This subject combines the concepts of surface engineering and those of multi-physical characterization to develop new functional properties on the surface of materials. The “Radiation and heat transfer on the nanometric scale” action addressed the possibility of improving the thermal emissivity of materials by combining surface texturing techniques on the nanometric scale and specific thermal characterizations and simulations. A doctoral thesis and a post-doc studied the optimization of 1D micrometric networks governed by polar materials which support surface phononpolaritons. By exploiting the experimental data of the dielectric functions at different temperatures, this action made it possible on the one hand to obtain coherent thermal sources and on the other hand to optimize the radiative cooling structures.
In the field of materials science, this subject also made it possible to explore (i) nanomechanical engineering of monocrystalline surfaces and the scale transition in metallic foams (in collaboration with the University of Houston), (ii ) knowledge of atomic structures on the free surface of crystalline materials. This last question presents a major challenge to confer new relevant physical properties to materials, for example by controlling atomic reconstructions or nanostructures. In this context, it has been demonstrated both experimentally and by molecular dynamic simulations that the chevron pattern in Au (111) strongly depends on the width of the atomic terrace and that the emergence of dislocations on the free surface can destabilize its organization. Surface texturing is also a way to reduce friction in lubricated contacts. Several surface textures have been designed to achieve this type of wetting regime on an initially hydrophobic material (PTFE). Some of them have been successfully machined with FIB and with a femtosecond laser and have been found to be super hydrophobic. The characterization of the slip length and the friction behavior under lubrication conditions used a newly designed tribometer and the results were compared to theoretical simulations based on the Reynold equation.

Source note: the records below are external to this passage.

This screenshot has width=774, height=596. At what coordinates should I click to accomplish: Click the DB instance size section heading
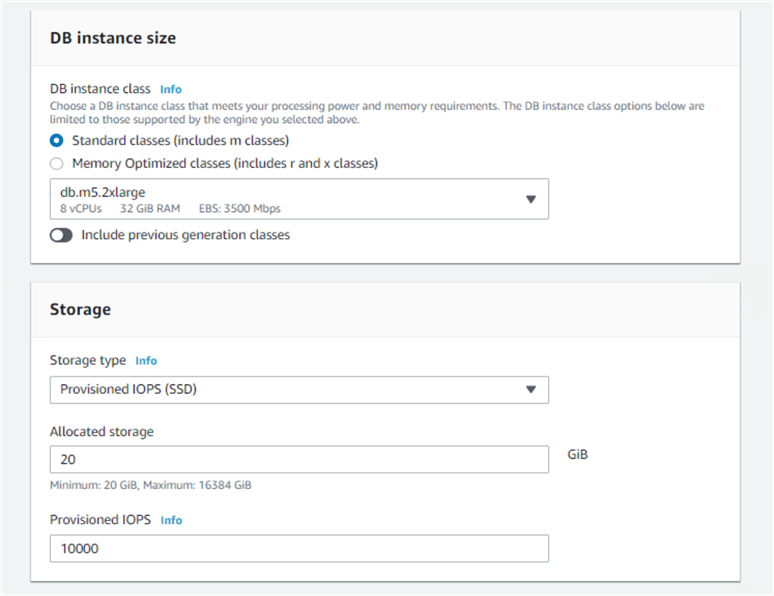[x=112, y=38]
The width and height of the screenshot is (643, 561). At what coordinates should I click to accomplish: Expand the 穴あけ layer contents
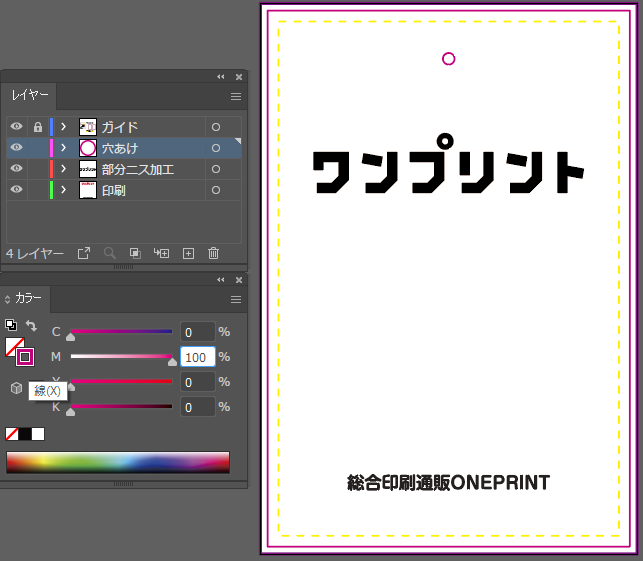tap(63, 148)
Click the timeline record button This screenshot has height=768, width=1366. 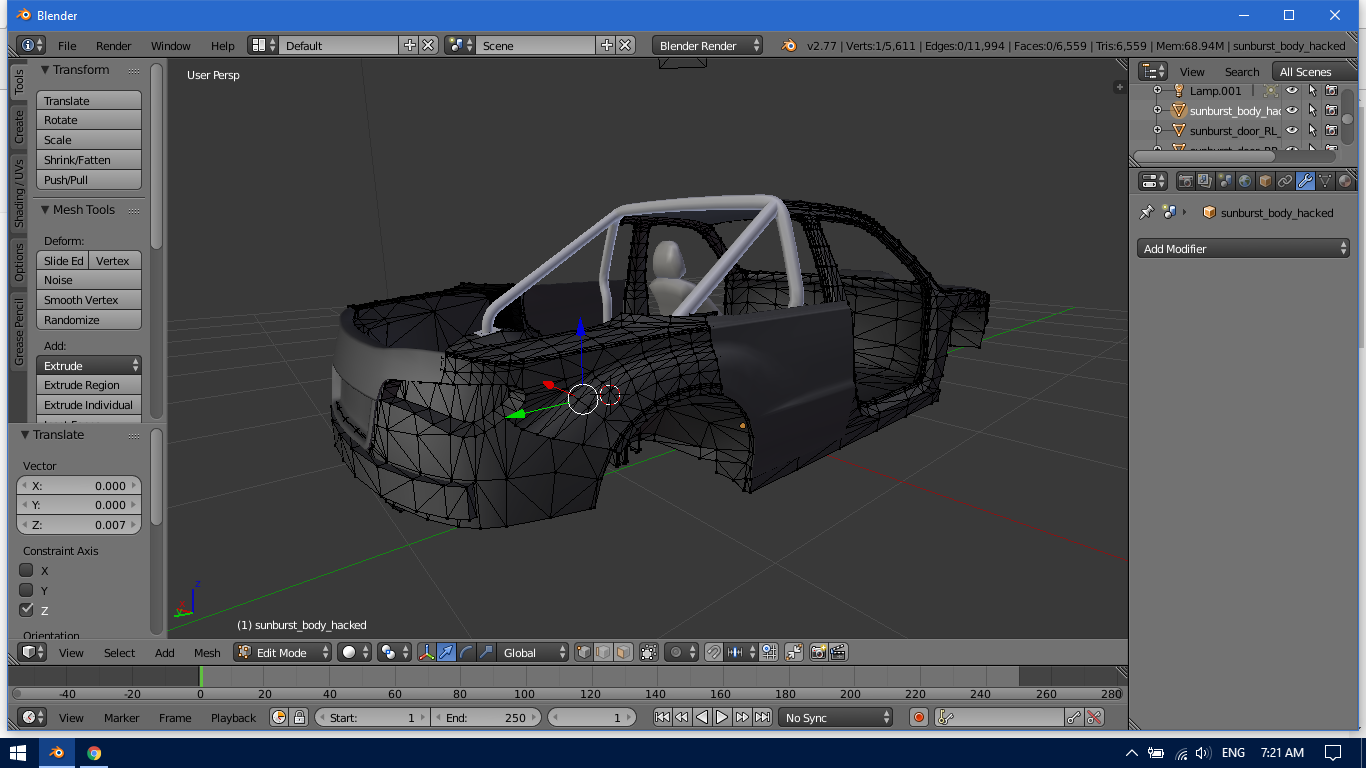click(919, 717)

Finally, this topic has also been opened to studies outside the usual spectrum of the Pprime Institute: the benefits of texturing for electrocatalysis were the subject of a post-doc, which functionalized 2D titanium carbide plates (say MXenes), in close collaboration between the Pprime Institute and the IC2MP (University of Poitiers). This work focused on the synthesis and characterization of MXene composites to control their functionalization, understand their heterogeneities of crystalline hydration and synthesize them.